Penulis :
Noer Fauzi Rahman
Penerbit : Prakarsa Desa
Tahun : 2015
Tebal : 122 h + xx
Porak poranda adalah frasa yang
pembaca akan banyak temui dalam buku ini, sebuah frasa yang paling tepat
menggambarkan kondisi Tanah air Kekinian. Istilah yang menurut saya semacam
buah pemikiran dari perjalanan panjang
Noer Fauzi sebagai Aktivis Agraria dan pendidik rakyat. Melalui ‘porak poranda’
ini , kita tida hanya diajak meratapi nasib ke-porak-poranda-an itu sendiri,
melainkan panggilan paling hakiki untuk menjadi pandu tanah air.
Buku yang tidak terlau tebal ini,
begitu nyaman untuk dibaca oleh para pemula yang ingin mendalami isu agraria
dan segala macam efek yang ditimbulkannya. Saat membaca ini, ada emosi intim
yang terbangun, Penulis mampu memposisikan pembaca pun sebagai pengamat atau
bahkan korban dari segala proses perubahan reorganisasi ruang. Gaya Bahasa yang
mengalir serta kemampuan menyajikan data-data statistic yang maha ribet melalui
satu dua kalimat sederhana juga menjadi salah satu kelebihan buku ini. Buku ini memang terkesan santai dalam hal
penyampaian- dengan lirik-lirik lagu, Link
video, dan ringkasan-ringkasan karya pendukung- namun begitu serius secara
substansi.
Secara keseluruhan, buku ini
mengangkat tema tanah air sebagai Kampung Halaman rakyat , bukan “Tanah air”

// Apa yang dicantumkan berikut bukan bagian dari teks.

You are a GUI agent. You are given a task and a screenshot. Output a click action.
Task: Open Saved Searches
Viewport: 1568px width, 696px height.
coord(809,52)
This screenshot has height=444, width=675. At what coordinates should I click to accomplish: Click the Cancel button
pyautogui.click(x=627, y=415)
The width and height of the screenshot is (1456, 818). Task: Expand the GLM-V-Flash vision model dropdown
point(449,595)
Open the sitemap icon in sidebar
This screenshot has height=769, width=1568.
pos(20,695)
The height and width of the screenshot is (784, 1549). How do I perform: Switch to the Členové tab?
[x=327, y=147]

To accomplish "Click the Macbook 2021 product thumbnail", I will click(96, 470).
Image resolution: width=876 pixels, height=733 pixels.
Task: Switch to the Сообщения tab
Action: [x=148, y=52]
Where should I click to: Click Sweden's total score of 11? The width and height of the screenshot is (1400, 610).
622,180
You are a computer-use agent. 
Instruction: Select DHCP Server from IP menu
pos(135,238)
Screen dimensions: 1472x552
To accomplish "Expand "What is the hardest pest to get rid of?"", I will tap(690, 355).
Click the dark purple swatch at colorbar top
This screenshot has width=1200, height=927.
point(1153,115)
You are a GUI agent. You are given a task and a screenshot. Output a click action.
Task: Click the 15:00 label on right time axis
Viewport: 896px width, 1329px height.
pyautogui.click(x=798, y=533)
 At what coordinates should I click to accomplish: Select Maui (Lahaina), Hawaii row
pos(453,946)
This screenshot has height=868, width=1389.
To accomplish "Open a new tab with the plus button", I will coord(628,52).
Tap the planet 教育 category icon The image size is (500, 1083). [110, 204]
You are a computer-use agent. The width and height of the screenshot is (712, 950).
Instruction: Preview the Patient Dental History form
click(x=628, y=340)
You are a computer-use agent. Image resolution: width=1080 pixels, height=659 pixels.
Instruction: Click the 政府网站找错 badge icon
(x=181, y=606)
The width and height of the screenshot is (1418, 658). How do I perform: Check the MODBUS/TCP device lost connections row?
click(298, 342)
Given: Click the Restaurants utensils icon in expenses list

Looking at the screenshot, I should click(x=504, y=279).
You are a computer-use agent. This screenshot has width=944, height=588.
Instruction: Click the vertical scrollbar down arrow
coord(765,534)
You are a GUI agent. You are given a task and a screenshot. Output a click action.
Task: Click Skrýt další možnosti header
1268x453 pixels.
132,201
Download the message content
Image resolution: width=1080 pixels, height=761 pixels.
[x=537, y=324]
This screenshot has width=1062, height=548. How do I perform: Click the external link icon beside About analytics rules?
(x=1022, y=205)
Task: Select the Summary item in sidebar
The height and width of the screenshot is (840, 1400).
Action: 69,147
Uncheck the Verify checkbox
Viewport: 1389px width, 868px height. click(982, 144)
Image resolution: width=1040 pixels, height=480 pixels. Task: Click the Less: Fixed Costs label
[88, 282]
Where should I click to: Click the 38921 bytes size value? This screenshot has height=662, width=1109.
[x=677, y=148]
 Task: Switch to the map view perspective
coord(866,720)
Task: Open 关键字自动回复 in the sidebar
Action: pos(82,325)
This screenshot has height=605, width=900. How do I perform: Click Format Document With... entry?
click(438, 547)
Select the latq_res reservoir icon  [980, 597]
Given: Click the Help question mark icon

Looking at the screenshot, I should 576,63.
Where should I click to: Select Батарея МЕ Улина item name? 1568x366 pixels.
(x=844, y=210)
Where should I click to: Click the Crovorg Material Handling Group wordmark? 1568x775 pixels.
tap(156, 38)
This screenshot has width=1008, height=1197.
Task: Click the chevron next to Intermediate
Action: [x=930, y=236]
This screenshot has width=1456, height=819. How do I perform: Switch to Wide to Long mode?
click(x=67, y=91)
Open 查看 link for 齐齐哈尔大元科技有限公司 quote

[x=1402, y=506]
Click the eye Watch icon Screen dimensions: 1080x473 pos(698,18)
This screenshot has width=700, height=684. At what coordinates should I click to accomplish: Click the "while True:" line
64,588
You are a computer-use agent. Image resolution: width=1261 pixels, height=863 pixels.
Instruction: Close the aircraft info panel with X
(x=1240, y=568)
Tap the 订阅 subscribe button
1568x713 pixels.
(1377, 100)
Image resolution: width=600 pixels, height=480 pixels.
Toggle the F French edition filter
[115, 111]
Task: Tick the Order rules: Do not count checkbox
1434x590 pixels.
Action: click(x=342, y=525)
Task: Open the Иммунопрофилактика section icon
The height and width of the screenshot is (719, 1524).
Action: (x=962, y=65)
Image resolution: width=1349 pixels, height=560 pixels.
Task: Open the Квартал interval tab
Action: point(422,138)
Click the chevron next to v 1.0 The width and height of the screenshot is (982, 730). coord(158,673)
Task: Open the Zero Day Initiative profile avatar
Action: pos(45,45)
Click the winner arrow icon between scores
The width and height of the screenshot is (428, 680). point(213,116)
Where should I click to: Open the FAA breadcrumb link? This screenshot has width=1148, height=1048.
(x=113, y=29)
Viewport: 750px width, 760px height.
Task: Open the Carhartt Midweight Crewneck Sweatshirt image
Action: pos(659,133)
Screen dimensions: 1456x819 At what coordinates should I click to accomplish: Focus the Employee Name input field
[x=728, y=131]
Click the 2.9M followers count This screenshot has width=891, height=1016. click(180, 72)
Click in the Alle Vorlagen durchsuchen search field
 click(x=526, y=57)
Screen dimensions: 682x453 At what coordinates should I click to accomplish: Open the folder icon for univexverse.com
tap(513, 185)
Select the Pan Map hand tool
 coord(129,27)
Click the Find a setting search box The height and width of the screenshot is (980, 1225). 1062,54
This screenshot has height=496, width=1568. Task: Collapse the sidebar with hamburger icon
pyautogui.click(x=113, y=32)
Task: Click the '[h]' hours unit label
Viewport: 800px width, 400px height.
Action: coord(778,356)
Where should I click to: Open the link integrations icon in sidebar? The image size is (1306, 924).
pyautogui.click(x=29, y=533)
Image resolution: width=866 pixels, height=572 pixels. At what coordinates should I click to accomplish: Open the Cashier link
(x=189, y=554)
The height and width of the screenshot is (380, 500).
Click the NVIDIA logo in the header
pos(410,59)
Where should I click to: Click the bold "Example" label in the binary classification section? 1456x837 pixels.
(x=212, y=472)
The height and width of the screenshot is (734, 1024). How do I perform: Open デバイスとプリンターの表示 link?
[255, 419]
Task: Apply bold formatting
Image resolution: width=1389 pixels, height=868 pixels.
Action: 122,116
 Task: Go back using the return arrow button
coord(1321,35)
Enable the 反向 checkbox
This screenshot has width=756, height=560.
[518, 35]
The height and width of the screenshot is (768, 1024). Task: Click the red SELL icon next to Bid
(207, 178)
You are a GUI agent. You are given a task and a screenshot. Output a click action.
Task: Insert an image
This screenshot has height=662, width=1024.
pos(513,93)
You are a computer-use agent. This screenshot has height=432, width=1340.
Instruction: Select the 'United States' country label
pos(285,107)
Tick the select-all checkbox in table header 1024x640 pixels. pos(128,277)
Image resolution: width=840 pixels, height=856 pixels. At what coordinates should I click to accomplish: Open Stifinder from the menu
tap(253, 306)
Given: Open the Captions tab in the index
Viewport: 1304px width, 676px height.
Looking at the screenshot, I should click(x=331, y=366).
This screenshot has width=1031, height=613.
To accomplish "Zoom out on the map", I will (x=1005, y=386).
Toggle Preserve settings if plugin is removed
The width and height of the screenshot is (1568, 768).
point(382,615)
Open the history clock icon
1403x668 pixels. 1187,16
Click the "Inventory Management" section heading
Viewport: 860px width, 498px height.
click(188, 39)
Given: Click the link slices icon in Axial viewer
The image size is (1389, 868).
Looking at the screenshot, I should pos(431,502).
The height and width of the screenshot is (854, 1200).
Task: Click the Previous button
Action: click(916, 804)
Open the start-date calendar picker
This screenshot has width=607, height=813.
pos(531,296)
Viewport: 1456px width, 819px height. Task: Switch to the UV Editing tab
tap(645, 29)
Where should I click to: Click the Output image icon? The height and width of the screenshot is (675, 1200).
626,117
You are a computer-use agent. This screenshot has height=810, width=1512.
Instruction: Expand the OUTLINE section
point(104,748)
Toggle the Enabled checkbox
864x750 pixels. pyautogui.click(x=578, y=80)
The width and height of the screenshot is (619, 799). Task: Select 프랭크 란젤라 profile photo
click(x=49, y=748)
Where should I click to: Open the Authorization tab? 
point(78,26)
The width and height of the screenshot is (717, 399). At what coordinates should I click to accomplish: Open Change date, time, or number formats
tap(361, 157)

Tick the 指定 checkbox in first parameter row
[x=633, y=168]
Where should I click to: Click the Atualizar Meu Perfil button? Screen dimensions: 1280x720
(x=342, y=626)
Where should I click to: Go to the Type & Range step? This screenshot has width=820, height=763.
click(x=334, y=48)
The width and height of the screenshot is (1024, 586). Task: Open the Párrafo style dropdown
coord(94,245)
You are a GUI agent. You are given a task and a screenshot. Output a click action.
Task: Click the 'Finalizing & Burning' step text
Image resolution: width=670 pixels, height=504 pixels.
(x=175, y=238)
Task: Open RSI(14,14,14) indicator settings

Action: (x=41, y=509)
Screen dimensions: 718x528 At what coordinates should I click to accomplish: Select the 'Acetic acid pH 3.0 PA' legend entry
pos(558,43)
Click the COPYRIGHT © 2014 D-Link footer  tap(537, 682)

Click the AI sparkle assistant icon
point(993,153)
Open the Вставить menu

sebagai imaji idea yang simbolik umum dan abstrak (xii). Penulis mengajak
pembaca untuk memperhatikan kembali bagaimana proses reorganisasi ruang yang
bertujuan meluaskan kapitalisme ekspansif melalui produksi komoditas global
terjadi dalam kurun waktu tertentu. Pada akhirnya, apabila pembaca mampu
mengimajinasikan cara-cara menjadi pandu tanah air dan mengabdi untuk yang
memulihkan krisis sosial ekologi sebagai dampak dari aktivitas ini, maka buku
ini bisa dikatakan berhasil.
Porak
Poranda Tanah Airku.
Pada
bab II, penulis memberikan gambaran umum mengenai tanah air, yang berujung pada
sebuah kesimpulan khas ‘ pora poranda’.
Bahwa setiap satu menit satu rumah tangga petani hilang berganti
pekerjaan dari pertanian dan sekitar 0,25 hektar tanah pertanian rakyat berubah menjadi lahan
pertanian. Ada beberapa faktor yang
menyebabkan terjadinya perubahan kuantitas ini, Yang pertama adalah minat
bekerja pada bidang pertanian yang semakin menipis, karna tidak adanya
kepemilikan atas tanah dan juga hasrat untuk berpendidikan tinggi – yang
cenderung ingin meninggalkan kampong halaman. Yang
kedua adalah Perpindahan masyarakat dari desa ke kota. Modernisasi adalah
alasan utama, yang merubah pandangan masyarakat menjadi kota sentris, melihat
kota sebagai harapan yang menjanjikan kesejahteraan. Pada akhirnya, penulis
memang tidak terjebak untuk menjabarakan
kementerengan modernitas, ia lebih pada upaya untuk menjelaskan kedok
dibaliknya, yaitu mengenai cara peluasan sistem-sistem produksi global-sebuah
akomodasi atas nafsu kapitalisme. yang sebenarnya menjadi penyebab utama porak
porandanya tanah air.
Bab III diberi judul reorganisasi
ruang. Disini penulis mencoba menjejalkan kepada pembaca, bahwa semua keporak
porandaan tanah air, disebabkan oleh dua kata mistis ini. hasrat kapitalisme
untuk mengakumulasi keuntungan, telah menyebabkan begitu banyak krisis sosial
ekologis, kekerasan, perampasan dan perubahan tata guna tanah, serta perbudakan
modern.
Reorganisasi ruang sebagai sebuah
proses pengaturan ulang atas ruang-ruang sumber daya, semata-mata bertujuan
untuk melipatgandakan keuntungan. Tidak perduli berapa jumlah lahan pertanian
yang dialih fungsikan untuk memprodukis komoditi global, atau privatisasi tanah
dan sumber daya alam lainnya, pemisahan antara penghasil dan pemilik batan,
serta eksploitasi tenaga kerja untuk memproduksi nilai tambah, semua hal ini
halal dan sah dilakukan atas nama keuntungan.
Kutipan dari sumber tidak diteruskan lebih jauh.